We also store the encoding latency (query_encode_ms_p50) and the retrieval latency (retrieval_ms_p50_topk100) as an additional breakdown.

Storage

We report index bytes for the serving index when a backend creates one, otherwise the representation size. Compression variants — fp16, int8, binary+rerank, MUVERA, FastPLAID — get their own row rather than asterisked footnotes.

Backends

Dense: flat (numpy BLAS matmul), HNSW (hnswlib, M=32, ef_search=128 — high recall), OPQ-IVF-PQ, RaBitQ, ScaNN, binary rerank.
Late-interaction: exact MaxSim, FastPlaid, MUVERA.
Sparse baseline: BM25 (Pyserini / Anserini).
Hybrid rows compose two or three of the above as first-stage retrievers.

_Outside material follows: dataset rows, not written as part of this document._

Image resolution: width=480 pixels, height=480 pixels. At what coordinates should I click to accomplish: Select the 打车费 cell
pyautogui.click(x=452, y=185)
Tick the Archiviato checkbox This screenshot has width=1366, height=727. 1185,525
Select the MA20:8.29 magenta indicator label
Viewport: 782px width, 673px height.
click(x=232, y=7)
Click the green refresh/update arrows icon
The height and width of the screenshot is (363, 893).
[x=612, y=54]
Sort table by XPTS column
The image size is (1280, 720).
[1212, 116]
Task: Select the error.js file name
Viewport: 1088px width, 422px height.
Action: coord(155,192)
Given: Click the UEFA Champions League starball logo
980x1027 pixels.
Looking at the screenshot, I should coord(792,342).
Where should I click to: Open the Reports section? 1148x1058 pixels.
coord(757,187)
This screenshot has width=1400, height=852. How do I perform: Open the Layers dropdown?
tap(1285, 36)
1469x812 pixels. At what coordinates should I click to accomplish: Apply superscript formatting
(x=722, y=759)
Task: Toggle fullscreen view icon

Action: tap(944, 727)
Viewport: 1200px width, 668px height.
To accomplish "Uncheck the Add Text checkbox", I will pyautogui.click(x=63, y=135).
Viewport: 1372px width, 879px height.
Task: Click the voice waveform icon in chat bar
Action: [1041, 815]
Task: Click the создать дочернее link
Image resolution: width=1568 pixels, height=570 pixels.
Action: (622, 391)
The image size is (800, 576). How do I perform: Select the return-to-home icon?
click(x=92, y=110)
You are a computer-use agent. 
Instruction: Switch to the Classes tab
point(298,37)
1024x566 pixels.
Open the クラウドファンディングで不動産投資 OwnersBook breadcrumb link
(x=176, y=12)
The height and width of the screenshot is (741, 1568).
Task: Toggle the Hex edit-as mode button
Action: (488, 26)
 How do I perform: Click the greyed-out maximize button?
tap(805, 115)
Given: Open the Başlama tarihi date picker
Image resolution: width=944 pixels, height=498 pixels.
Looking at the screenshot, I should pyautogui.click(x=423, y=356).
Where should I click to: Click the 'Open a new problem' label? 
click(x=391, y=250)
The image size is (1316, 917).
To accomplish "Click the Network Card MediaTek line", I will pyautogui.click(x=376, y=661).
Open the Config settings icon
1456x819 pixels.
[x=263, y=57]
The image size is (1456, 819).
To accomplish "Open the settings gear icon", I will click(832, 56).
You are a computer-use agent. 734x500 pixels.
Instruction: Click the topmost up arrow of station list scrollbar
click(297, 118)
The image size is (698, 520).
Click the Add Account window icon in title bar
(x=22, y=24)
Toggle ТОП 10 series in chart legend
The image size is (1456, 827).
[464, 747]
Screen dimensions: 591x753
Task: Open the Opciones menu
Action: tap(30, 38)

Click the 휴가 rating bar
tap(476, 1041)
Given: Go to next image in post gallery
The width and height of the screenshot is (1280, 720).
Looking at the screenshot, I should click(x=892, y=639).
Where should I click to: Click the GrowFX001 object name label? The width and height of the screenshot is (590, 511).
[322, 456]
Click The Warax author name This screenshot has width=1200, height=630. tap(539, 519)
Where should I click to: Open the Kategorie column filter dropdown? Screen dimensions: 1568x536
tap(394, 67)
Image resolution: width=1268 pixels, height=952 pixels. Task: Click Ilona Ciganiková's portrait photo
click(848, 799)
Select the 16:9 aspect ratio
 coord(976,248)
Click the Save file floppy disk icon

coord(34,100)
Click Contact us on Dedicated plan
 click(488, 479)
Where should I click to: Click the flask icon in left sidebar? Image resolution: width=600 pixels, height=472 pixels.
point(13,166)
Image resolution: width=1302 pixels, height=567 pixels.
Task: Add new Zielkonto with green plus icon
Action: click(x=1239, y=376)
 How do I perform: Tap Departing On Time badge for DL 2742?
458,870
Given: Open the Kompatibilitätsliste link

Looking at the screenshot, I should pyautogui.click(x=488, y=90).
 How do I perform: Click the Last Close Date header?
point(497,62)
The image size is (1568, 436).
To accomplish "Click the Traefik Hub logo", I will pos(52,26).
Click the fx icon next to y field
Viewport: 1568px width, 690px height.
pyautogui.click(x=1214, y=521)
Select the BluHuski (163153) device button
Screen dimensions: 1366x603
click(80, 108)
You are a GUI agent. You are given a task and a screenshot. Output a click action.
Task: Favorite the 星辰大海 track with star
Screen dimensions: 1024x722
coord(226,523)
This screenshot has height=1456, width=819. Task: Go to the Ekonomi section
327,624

For corpora up to ~171k documents, exact contiguous flat search can outperform high-recall HNSW because graph traversal overhead dominates the BLAS matmul.

Hybrid fusion

Hybrid rows fuse component run lists with Reciprocal Rank Fusion at k=60. Each component contributes a top-1000 run list; the fused list is evaluated at top-100. We use one representative dense model and one representative late-interaction model per hybrid row, so the comparison reads as BM25 / dense / LI / hybrid rather than a fusion-weight grid.

Hybrid latency

Hybrid p50 e2e is calculated based on this formula: max(component p50) + fusion_ms. This matches how production hybrids serve (components dispatch concurrently and then merge). We also store serial latency (sum(component p50) + fusion_ms) and per-component latencies, both visible in the row detail panel.

Applicability

We skip configurations that would mislead at small scale — OPQ-IVF-PQ doesn't run on corpora below ~10k documents, where the index is under-trained. Skipped rows don't appear on the leaderboard. Rows marked quality only have nDCG and recall but no latency, usually because the backend variant exists for storage tradeoffs rather than serving.

Best balance

Best balance is the knee point of the Pareto frontier. We normalise both axes to [0, 1], draw a chord from the cheapest frontier member to the highest-quality one, and pick the frontier system with the largest perpendicular distance above that chord. That's where the curve bends: where adding cost stops buying proportional quality.


Result logs

Per-row JSON for every measured configuration lives in results/.